[[ Information shown open ]]

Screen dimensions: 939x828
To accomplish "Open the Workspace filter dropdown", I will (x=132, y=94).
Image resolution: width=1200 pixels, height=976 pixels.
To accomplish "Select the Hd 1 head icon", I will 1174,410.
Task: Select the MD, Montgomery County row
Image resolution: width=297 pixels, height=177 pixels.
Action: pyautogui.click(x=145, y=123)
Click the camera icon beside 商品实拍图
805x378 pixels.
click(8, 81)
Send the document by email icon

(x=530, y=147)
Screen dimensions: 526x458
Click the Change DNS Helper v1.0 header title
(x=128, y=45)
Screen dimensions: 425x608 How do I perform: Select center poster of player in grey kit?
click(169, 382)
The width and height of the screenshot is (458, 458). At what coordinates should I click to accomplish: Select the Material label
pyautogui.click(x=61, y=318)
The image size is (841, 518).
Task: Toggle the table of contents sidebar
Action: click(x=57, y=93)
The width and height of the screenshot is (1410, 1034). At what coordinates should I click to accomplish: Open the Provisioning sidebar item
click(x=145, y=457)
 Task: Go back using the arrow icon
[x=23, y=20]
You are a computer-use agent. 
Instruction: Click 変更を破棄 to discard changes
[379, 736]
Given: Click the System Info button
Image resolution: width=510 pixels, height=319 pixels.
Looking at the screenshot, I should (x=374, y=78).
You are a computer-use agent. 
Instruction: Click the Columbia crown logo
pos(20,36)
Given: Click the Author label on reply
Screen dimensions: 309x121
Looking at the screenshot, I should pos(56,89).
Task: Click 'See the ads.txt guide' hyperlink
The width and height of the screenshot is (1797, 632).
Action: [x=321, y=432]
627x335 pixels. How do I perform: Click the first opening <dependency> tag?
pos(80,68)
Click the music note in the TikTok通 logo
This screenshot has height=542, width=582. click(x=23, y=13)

[[ Information shown closed ]]

Using the data above, output each line exactly.

• Finished task:
Screen dimensions: 939x828
To accomplish "Open the Workspace filter dropdown", I will (x=132, y=94).
Image resolution: width=1200 pixels, height=976 pixels.
To accomplish "Select the Hd 1 head icon", I will 1174,410.
Task: Select the MD, Montgomery County row
Image resolution: width=297 pixels, height=177 pixels.
Action: pyautogui.click(x=145, y=123)
Click the camera icon beside 商品实拍图
805x378 pixels.
click(8, 81)
Send the document by email icon

(x=530, y=147)
Screen dimensions: 526x458
Click the Change DNS Helper v1.0 header title
(x=128, y=45)
Screen dimensions: 425x608 How do I perform: Select center poster of player in grey kit?
click(169, 382)
The width and height of the screenshot is (458, 458). At what coordinates should I click to accomplish: Select the Material label
pyautogui.click(x=61, y=318)
The image size is (841, 518).
Task: Toggle the table of contents sidebar
Action: click(x=57, y=93)
The width and height of the screenshot is (1410, 1034). At what coordinates should I click to accomplish: Open the Provisioning sidebar item
click(x=145, y=457)
 Task: Go back using the arrow icon
[x=23, y=20]
You are a computer-use agent. 
Instruction: Click 変更を破棄 to discard changes
[379, 736]
Given: Click the System Info button
Image resolution: width=510 pixels, height=319 pixels.
Looking at the screenshot, I should (x=374, y=78).
You are a computer-use agent. 
Instruction: Click the Columbia crown logo
pos(20,36)
Given: Click the Author label on reply
Screen dimensions: 309x121
Looking at the screenshot, I should pos(56,89).
Task: Click 'See the ads.txt guide' hyperlink
The width and height of the screenshot is (1797, 632).
Action: [x=321, y=432]
627x335 pixels. How do I perform: Click the first opening <dependency> tag?
pos(80,68)
Click the music note in the TikTok通 logo
This screenshot has height=542, width=582. click(x=23, y=13)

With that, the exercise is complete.